The Ray Marshall Center (RMC) conducted the impact evaluation of the GCIT TAACCCT grant. We conducted an outcome analysis where we tracked and studied the education and employment outcomes of GCIT participants, including number of college credits earned, student persistence,  program completion, credential achievement, employment placement, employment retention and wage gains. We also conducted a quasi-experimental impact analysis to estimate the impacts of the GCIT TAACCCT program on key education and employment outcomes. We used propensity core matching to construct a comparison group and address the key issue of the counterfactual: what would have happened absent the intervention?  

In this paper, we share the circumstances and evolution of our impact evaluation. We discuss the challenges involved in collecting the academic and employment data needed for the evaluation. We focus on: the difficulties in setting up access to the data, due to the different governing bodies and administrative structures in Louisiana and Mississippi; the complex logistics of data transfer, due to multiple agencies (7+)  involved in data collection; difficulties in ensuring accuracy and completeness of data, due to very different data systems in Louisiana and Mississippi; and, challenges in tracking participant outcomes, due to long lags in data availability and insufficient follow-up time.

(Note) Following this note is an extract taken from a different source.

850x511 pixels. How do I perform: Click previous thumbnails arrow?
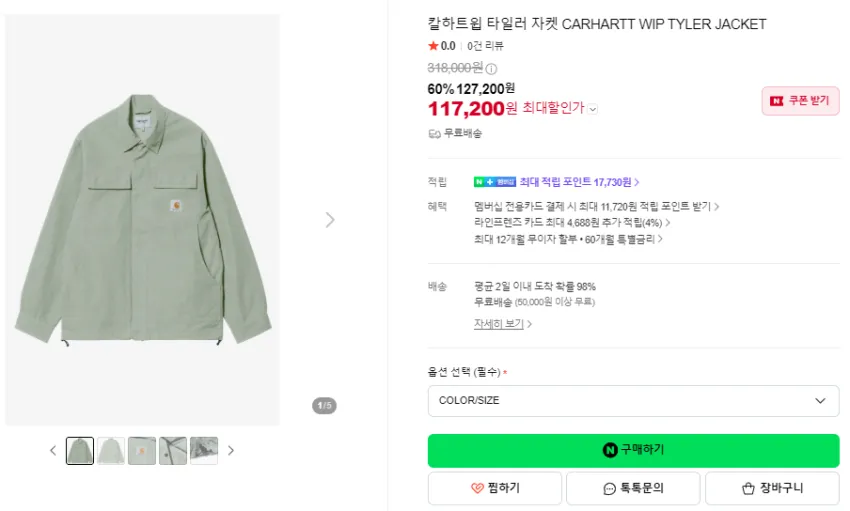point(53,450)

We note the evolution of our quasi-experimental design over the program period, in response to these realities of data availability and data collection. We also note how the challenges related to data collection limit the robustness of our impact findings. Finally, we report outcomes and impacts of the program. Lessons learned from our experience evaluating a large consortium grant spanning two states should help inform future approaches to measuring the impact of large-scale federal investments like the TAACCCT program.